The pair set off down a creek that branched away from the main river, following it on foot for what the map suggested was roughly a kilometre. The walk stretched longer than expected, winding past carp-filled lagoons and flattened grass where kangaroos or deer had bedded down. "I love an adventure. I love exploring and discovering new places," Robbie said. To him, the uncertainty was the point. "This is how you find spots. There's a risk that there could have been nothing here."
There was not nothing. Robbie's first cast into a fishy-looking pocket drew an immediate hookup, a Murray cod that buried him in the root system before he felt it kick. "I told you they'd be in here," he said. What followed was the kind of run anglers daydream about. A second cod ate the big Blue Dog within a couple of minutes, and another cast produced a golden perch, a "yellow belly" he put at around the mid-40-centimetre mark.
"That's three fish in four casts," Robbie said, still half in disbelief. By his own count the trio came inside about three minutes, after he and Sunny had spent three hours getting in and exploring. "We fished for three hours, we caught three fish, and we got them all in about three minutes. How freaky is that?"
The kicker was the lure. For all the go-big talk, every fish fell to the Blue Dog diver, the smallest thing in his bag, and not one touched the surface lures he had carried so far. "Bigger lures catch bigger fish, and little ones, too," he conceded.
All three native fish went back. Robbie was at pains to explain why, having fielded questions from viewers before about releasing good eating fish. The issue, he said, was distance and warmth. He was kilometres and hours from the car, it was still around 20 degrees even in May, and he had no ice. Carrying a fish that far without keeping it cold, he said, "just doesn't sit well with me." Had he been parked nearby with an Esky, he admitted, the mid-40s golden perch would have been "the perfect eating size" and would have gone home.
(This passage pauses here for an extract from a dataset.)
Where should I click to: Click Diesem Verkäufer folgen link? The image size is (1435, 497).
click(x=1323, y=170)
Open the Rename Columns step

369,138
He also credited a wardrobe choice. Robbie had deliberately worn his favourite fishing shirt, a holey veteran long overdue for the bin, because, he reckons, every time he wears it he catches fish. After the morning's run, retirement was off the table. "I reckon it's still got a couple more fishing trips in it."
The session doubled as a tidy advertisement for the explore-on-foot approach to native fishing: pick a likely creek off the map, commit to the walk, and trust the numbers. "Where there's one, there should be more," as Robbie put it.